Laundry - these day in most student houses they are inclusive of bills, and include washing machines and even tumble driers. They don't have to print that much - neither of mine have had their own printers. Text books are in the library (Univ libraries are open 24/7 nowadays), and lots of relevant stuff available on line, or if a specific article needed, they tend to put them on the University intranet - so buying text books' is hardly a weekly expense.
Clubs and societies are free at dd's University. The one we looked round today for dc3 they each cost £5 for the whole year - so again, not a major weekly expense.
Haircuts - they tend to only need one during term time and sneak in to me paying my mobile hairdresser when home.

Clothes - new clothes hardly a necessity. Something specific they can ask for for Christmas / Birthdays, but they all went with a full wardrobe of clothes - it's hardly a necessary or weekly spend. SO if you need new shoes or underwear or whatever, again, it is spread over the year, not a weekly expense.

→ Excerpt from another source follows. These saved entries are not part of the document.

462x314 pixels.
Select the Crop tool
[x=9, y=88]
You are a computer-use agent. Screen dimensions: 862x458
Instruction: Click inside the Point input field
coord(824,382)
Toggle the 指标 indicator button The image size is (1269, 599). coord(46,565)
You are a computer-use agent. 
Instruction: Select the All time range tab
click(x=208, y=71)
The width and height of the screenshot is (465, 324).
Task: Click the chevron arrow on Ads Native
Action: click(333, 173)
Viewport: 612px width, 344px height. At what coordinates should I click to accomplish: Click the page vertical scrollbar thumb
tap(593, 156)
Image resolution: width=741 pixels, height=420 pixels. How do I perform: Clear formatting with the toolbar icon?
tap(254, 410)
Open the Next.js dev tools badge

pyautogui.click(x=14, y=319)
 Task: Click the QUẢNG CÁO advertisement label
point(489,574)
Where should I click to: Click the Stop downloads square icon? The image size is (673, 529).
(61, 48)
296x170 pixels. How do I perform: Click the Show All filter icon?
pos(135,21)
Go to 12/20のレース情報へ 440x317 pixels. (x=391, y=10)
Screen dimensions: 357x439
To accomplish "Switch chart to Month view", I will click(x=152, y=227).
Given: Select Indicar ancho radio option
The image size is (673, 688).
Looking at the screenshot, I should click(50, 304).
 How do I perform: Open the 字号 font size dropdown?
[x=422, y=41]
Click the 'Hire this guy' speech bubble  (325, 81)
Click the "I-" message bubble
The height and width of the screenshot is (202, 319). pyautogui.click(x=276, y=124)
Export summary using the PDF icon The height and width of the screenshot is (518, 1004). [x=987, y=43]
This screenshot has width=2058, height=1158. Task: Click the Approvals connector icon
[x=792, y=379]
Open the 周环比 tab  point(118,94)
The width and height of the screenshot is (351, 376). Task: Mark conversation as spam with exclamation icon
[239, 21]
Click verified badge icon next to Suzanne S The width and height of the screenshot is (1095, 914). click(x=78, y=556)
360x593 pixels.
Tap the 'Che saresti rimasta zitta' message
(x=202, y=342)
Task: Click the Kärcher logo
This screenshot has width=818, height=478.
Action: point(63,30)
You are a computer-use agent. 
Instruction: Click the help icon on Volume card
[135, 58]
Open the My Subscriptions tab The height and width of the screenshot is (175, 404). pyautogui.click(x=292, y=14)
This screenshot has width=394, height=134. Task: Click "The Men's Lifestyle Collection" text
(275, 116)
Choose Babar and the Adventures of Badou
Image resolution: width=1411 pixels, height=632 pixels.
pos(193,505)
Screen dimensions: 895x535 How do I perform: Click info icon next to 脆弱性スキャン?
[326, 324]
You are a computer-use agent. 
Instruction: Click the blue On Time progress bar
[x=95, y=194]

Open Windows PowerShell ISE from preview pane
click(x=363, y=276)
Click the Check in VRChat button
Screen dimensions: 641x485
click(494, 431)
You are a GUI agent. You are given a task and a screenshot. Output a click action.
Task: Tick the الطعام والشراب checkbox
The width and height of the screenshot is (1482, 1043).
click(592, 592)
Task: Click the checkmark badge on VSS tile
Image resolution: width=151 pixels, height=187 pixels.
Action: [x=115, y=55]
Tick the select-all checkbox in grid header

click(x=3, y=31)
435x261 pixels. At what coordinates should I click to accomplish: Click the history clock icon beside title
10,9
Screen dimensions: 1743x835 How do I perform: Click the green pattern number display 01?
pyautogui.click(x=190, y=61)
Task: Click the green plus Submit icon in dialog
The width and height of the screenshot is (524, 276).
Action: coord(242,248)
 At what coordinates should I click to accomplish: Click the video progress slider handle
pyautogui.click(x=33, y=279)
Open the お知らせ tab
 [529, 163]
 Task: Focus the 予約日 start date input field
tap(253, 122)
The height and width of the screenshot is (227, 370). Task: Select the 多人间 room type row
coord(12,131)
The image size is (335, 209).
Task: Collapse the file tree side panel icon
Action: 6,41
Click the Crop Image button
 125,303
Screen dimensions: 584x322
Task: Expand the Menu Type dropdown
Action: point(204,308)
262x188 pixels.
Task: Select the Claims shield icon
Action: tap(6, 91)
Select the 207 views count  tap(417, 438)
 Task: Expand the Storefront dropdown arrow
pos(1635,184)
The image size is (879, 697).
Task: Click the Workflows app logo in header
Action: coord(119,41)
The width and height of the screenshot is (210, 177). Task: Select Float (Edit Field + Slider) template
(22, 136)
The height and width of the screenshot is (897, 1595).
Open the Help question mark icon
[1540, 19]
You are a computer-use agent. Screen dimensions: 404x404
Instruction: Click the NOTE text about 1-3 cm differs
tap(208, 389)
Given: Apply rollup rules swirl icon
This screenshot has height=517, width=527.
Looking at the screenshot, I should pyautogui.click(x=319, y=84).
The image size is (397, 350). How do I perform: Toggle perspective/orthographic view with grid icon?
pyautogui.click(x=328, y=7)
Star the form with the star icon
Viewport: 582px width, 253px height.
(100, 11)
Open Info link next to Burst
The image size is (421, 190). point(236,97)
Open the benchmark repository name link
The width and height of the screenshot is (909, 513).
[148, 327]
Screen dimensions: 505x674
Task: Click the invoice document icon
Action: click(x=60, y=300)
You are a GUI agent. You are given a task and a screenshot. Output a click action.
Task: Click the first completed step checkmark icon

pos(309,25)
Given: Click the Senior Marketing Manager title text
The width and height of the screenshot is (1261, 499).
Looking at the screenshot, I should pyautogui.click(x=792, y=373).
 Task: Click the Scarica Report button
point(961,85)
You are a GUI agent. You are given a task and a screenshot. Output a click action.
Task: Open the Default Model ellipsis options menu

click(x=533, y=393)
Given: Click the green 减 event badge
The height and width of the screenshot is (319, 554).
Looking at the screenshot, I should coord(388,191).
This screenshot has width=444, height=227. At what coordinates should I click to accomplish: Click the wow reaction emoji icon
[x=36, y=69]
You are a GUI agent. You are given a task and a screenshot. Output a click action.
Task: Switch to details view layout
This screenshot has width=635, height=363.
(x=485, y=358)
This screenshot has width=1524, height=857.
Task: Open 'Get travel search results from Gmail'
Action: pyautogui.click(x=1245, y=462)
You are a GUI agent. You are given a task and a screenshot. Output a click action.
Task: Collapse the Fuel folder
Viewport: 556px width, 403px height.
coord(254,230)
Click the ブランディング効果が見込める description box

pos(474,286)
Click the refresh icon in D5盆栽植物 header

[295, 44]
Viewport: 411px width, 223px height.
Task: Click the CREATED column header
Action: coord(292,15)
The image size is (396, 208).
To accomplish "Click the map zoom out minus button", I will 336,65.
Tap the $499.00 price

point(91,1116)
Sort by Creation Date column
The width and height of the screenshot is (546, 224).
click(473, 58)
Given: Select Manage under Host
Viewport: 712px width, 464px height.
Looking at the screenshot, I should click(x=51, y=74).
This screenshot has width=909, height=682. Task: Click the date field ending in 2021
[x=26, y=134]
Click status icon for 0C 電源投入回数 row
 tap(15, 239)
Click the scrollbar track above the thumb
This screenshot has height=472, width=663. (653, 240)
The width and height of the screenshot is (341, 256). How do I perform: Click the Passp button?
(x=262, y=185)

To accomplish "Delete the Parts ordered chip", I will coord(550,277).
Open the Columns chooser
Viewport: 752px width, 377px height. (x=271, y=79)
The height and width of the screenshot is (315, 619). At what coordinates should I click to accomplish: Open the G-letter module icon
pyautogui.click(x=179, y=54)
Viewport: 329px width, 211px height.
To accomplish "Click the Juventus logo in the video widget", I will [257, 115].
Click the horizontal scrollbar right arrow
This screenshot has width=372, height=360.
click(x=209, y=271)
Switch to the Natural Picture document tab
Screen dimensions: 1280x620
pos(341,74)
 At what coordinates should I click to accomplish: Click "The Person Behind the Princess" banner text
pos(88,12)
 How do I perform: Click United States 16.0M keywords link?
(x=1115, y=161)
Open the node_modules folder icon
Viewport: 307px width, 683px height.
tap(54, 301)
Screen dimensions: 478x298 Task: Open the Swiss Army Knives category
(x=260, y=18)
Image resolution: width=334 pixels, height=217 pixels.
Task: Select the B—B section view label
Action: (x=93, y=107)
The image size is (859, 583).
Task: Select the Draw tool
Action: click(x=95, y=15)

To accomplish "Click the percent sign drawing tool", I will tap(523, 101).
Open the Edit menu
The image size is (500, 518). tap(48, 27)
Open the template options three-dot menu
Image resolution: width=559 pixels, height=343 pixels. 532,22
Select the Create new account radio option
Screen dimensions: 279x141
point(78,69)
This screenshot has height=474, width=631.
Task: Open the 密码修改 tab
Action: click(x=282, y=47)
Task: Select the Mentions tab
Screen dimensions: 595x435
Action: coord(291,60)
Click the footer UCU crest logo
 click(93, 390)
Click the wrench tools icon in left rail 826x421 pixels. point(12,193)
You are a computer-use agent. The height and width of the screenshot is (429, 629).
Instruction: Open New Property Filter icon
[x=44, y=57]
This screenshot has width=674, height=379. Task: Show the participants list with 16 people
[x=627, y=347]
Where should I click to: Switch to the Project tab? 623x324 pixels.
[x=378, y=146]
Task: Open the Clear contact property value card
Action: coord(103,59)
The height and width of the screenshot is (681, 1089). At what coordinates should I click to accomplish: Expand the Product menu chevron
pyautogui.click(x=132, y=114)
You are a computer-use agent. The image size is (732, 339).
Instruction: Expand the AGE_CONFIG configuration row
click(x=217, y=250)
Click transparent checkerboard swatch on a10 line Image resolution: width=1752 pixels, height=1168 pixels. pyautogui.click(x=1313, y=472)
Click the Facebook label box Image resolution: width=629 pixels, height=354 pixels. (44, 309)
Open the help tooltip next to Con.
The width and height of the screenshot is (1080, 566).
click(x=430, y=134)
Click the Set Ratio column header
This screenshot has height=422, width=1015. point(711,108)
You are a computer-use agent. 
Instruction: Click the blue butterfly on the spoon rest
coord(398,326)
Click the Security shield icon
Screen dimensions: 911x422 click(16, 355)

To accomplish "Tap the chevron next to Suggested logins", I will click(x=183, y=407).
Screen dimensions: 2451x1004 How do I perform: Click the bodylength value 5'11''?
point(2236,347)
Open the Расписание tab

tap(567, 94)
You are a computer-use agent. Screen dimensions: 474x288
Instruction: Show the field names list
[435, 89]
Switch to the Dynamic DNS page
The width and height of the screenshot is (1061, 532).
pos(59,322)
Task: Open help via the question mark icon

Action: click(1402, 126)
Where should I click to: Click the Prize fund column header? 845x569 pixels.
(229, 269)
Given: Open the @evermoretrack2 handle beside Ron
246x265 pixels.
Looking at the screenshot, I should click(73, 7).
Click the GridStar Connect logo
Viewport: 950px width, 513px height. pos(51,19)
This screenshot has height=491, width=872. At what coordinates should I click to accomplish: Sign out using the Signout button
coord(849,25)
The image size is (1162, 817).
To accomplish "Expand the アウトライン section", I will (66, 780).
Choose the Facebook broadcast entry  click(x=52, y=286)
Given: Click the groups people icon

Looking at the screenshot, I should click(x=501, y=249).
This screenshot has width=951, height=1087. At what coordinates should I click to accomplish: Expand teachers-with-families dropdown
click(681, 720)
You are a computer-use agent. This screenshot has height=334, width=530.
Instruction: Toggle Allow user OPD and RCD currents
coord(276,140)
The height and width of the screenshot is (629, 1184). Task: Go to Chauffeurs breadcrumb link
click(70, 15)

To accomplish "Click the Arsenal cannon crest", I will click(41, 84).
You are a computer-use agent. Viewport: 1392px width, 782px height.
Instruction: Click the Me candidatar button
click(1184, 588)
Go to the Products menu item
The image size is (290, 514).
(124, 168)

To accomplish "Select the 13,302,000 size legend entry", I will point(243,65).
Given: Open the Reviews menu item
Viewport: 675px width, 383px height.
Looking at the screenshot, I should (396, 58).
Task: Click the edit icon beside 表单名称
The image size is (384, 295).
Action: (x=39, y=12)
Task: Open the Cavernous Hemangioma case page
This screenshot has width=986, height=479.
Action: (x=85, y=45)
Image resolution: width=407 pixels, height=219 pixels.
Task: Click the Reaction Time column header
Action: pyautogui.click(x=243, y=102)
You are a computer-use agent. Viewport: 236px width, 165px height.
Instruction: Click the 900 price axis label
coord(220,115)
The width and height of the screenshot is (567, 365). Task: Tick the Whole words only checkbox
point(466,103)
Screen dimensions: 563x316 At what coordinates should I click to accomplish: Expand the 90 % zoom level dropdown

Entertainment - well, that comes out of their earnings if they want to spend more than what they have left from what we give them.

However, as others have said, there are all sorts of budgets that different students have. Quite often, the 'cash rich' are the ones on the full maintenance loan, my dc say. But there are lots where separated parents mean they have money due to one parents income and then the other parent gives them cash every month. Or, like, others have said, Grandparents help out / send extra.